WHAT YOU NEED TO DO → This exercise needs the complete data reproduced exactly.

---------- INFORMATION PROVIDED ----------

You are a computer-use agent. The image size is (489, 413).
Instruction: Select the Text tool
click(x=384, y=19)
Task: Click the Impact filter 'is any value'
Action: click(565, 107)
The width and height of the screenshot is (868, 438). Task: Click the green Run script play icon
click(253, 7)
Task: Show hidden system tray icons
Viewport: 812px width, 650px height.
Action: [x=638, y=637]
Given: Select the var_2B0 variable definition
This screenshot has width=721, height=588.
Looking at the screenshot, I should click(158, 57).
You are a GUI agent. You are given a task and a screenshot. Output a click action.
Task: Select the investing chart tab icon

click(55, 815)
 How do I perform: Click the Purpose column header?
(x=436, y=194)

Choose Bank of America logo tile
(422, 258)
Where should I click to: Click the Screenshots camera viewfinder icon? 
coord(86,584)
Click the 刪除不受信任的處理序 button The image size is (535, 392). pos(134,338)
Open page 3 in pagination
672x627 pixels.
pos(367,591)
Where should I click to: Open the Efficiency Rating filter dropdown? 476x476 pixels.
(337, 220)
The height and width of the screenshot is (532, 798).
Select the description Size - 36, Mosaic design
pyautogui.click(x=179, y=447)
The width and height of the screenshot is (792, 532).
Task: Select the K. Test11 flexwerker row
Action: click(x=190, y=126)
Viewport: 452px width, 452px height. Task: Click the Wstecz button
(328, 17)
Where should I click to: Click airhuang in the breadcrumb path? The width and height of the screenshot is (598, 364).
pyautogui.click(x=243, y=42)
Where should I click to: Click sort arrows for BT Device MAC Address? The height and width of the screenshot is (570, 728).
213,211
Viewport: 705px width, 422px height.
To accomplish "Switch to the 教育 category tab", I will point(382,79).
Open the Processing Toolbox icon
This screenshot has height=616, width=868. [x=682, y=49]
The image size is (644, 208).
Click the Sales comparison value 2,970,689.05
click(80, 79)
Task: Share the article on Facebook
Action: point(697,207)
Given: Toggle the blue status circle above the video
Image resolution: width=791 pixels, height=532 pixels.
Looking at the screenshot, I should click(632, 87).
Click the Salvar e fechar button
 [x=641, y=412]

----------

TASK SOLUTION →
You are a computer-use agent. The image size is (489, 413).
Instruction: Select the Text tool
click(x=384, y=19)
Task: Click the Impact filter 'is any value'
Action: click(565, 107)
The width and height of the screenshot is (868, 438). Task: Click the green Run script play icon
click(253, 7)
Task: Show hidden system tray icons
Viewport: 812px width, 650px height.
Action: [x=638, y=637]
Given: Select the var_2B0 variable definition
This screenshot has width=721, height=588.
Looking at the screenshot, I should click(158, 57).
You are a GUI agent. You are given a task and a screenshot. Output a click action.
Task: Select the investing chart tab icon

click(55, 815)
 How do I perform: Click the Purpose column header?
(x=436, y=194)

Choose Bank of America logo tile
(422, 258)
Where should I click to: Click the Screenshots camera viewfinder icon? 
coord(86,584)
Click the 刪除不受信任的處理序 button The image size is (535, 392). pos(134,338)
Open page 3 in pagination
672x627 pixels.
pos(367,591)
Where should I click to: Open the Efficiency Rating filter dropdown? 476x476 pixels.
(337, 220)
The height and width of the screenshot is (532, 798).
Select the description Size - 36, Mosaic design
pyautogui.click(x=179, y=447)
The width and height of the screenshot is (792, 532).
Task: Select the K. Test11 flexwerker row
Action: click(x=190, y=126)
Viewport: 452px width, 452px height. Task: Click the Wstecz button
(328, 17)
Where should I click to: Click airhuang in the breadcrumb path? The width and height of the screenshot is (598, 364).
pyautogui.click(x=243, y=42)
Where should I click to: Click sort arrows for BT Device MAC Address? The height and width of the screenshot is (570, 728).
213,211
Viewport: 705px width, 422px height.
To accomplish "Switch to the 教育 category tab", I will point(382,79).
Open the Processing Toolbox icon
This screenshot has height=616, width=868. [x=682, y=49]
The image size is (644, 208).
Click the Sales comparison value 2,970,689.05
click(80, 79)
Task: Share the article on Facebook
Action: point(697,207)
Given: Toggle the blue status circle above the video
Image resolution: width=791 pixels, height=532 pixels.
Looking at the screenshot, I should click(632, 87).
Click the Salvar e fechar button
 [x=641, y=412]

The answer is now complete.